§ Information:
# # # # #

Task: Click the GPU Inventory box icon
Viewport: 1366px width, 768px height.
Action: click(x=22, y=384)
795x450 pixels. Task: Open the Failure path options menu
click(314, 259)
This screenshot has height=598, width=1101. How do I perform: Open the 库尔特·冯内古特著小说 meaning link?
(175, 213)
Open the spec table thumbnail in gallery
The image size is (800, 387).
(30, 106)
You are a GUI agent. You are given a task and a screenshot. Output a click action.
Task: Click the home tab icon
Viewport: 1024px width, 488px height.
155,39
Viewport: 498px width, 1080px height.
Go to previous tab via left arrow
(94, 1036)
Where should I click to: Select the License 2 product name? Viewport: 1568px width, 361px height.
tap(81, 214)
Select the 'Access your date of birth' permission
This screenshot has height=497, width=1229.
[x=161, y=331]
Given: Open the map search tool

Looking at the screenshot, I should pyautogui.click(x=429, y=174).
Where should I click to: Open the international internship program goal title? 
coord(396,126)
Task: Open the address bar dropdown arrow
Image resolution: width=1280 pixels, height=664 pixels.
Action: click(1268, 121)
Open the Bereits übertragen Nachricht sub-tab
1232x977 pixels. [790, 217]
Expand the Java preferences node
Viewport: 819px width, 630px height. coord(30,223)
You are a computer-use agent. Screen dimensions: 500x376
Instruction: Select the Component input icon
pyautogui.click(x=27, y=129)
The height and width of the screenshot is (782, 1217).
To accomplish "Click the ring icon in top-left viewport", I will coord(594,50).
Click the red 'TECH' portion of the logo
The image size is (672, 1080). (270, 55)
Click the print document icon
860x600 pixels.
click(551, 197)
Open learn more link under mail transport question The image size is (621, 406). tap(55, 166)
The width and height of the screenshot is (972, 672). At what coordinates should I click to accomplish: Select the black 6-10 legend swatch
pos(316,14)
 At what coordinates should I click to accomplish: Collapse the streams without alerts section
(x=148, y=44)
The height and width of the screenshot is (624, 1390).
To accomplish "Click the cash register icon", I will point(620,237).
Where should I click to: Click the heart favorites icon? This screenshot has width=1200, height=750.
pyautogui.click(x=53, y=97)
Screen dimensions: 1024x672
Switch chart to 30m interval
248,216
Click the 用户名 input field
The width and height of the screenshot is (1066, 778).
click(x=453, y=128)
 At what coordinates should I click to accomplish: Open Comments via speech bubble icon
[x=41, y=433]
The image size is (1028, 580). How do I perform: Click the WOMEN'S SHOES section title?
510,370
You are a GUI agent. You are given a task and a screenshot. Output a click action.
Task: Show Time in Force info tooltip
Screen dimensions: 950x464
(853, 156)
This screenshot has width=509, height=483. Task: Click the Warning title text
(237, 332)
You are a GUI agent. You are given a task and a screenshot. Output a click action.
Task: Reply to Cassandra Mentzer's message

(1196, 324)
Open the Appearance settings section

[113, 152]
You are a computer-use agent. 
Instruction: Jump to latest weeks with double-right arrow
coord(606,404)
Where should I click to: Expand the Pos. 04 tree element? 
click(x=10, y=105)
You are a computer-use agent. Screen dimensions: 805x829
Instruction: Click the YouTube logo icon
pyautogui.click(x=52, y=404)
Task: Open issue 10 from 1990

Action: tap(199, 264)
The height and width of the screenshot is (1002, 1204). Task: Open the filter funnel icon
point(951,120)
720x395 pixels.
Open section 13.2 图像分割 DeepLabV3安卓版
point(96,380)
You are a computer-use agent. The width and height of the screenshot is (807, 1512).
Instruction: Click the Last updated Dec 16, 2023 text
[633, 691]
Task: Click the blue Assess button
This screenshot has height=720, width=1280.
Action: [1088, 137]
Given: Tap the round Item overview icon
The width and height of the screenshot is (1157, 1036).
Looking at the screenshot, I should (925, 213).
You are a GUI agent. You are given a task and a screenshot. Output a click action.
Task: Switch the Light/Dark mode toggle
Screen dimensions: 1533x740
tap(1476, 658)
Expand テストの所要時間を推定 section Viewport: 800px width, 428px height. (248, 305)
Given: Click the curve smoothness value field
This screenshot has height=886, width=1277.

# # # # #

§ Work order: Type out the material again exactly as presented.

§ Your solution:
Task: Click the GPU Inventory box icon
Viewport: 1366px width, 768px height.
Action: click(x=22, y=384)
795x450 pixels. Task: Open the Failure path options menu
click(314, 259)
This screenshot has height=598, width=1101. How do I perform: Open the 库尔特·冯内古特著小说 meaning link?
(175, 213)
Open the spec table thumbnail in gallery
The image size is (800, 387).
(30, 106)
You are a GUI agent. You are given a task and a screenshot. Output a click action.
Task: Click the home tab icon
Viewport: 1024px width, 488px height.
155,39
Viewport: 498px width, 1080px height.
Go to previous tab via left arrow
(94, 1036)
Where should I click to: Select the License 2 product name? Viewport: 1568px width, 361px height.
tap(81, 214)
Select the 'Access your date of birth' permission
This screenshot has height=497, width=1229.
[x=161, y=331]
Given: Open the map search tool

Looking at the screenshot, I should pyautogui.click(x=429, y=174).
Where should I click to: Open the international internship program goal title? 
coord(396,126)
Task: Open the address bar dropdown arrow
Image resolution: width=1280 pixels, height=664 pixels.
Action: click(1268, 121)
Open the Bereits übertragen Nachricht sub-tab
1232x977 pixels. [790, 217]
Expand the Java preferences node
Viewport: 819px width, 630px height. coord(30,223)
You are a computer-use agent. Screen dimensions: 500x376
Instruction: Select the Component input icon
pyautogui.click(x=27, y=129)
The height and width of the screenshot is (782, 1217).
To accomplish "Click the ring icon in top-left viewport", I will coord(594,50).
Click the red 'TECH' portion of the logo
The image size is (672, 1080). (270, 55)
Click the print document icon
860x600 pixels.
click(551, 197)
Open learn more link under mail transport question The image size is (621, 406). tap(55, 166)
The width and height of the screenshot is (972, 672). At what coordinates should I click to accomplish: Select the black 6-10 legend swatch
pos(316,14)
 At what coordinates should I click to accomplish: Collapse the streams without alerts section
(x=148, y=44)
The height and width of the screenshot is (624, 1390).
To accomplish "Click the cash register icon", I will point(620,237).
Where should I click to: Click the heart favorites icon? This screenshot has width=1200, height=750.
pyautogui.click(x=53, y=97)
Screen dimensions: 1024x672
Switch chart to 30m interval
248,216
Click the 用户名 input field
The width and height of the screenshot is (1066, 778).
click(x=453, y=128)
 At what coordinates should I click to accomplish: Open Comments via speech bubble icon
[x=41, y=433]
The image size is (1028, 580). How do I perform: Click the WOMEN'S SHOES section title?
510,370
You are a GUI agent. You are given a task and a screenshot. Output a click action.
Task: Show Time in Force info tooltip
Screen dimensions: 950x464
(853, 156)
This screenshot has width=509, height=483. Task: Click the Warning title text
(237, 332)
You are a GUI agent. You are given a task and a screenshot. Output a click action.
Task: Reply to Cassandra Mentzer's message

(1196, 324)
Open the Appearance settings section

[113, 152]
You are a computer-use agent. 
Instruction: Jump to latest weeks with double-right arrow
coord(606,404)
Where should I click to: Expand the Pos. 04 tree element? 
click(x=10, y=105)
You are a computer-use agent. Screen dimensions: 805x829
Instruction: Click the YouTube logo icon
pyautogui.click(x=52, y=404)
Task: Open issue 10 from 1990

Action: tap(199, 264)
The height and width of the screenshot is (1002, 1204). Task: Open the filter funnel icon
point(951,120)
720x395 pixels.
Open section 13.2 图像分割 DeepLabV3安卓版
point(96,380)
You are a computer-use agent. The width and height of the screenshot is (807, 1512).
Instruction: Click the Last updated Dec 16, 2023 text
[633, 691]
Task: Click the blue Assess button
This screenshot has height=720, width=1280.
Action: [1088, 137]
Given: Tap the round Item overview icon
The width and height of the screenshot is (1157, 1036).
Looking at the screenshot, I should (925, 213).
You are a GUI agent. You are given a task and a screenshot. Output a click action.
Task: Switch the Light/Dark mode toggle
Screen dimensions: 1533x740
tap(1476, 658)
Expand テストの所要時間を推定 section Viewport: 800px width, 428px height. (248, 305)
Given: Click the curve smoothness value field
This screenshot has height=886, width=1277.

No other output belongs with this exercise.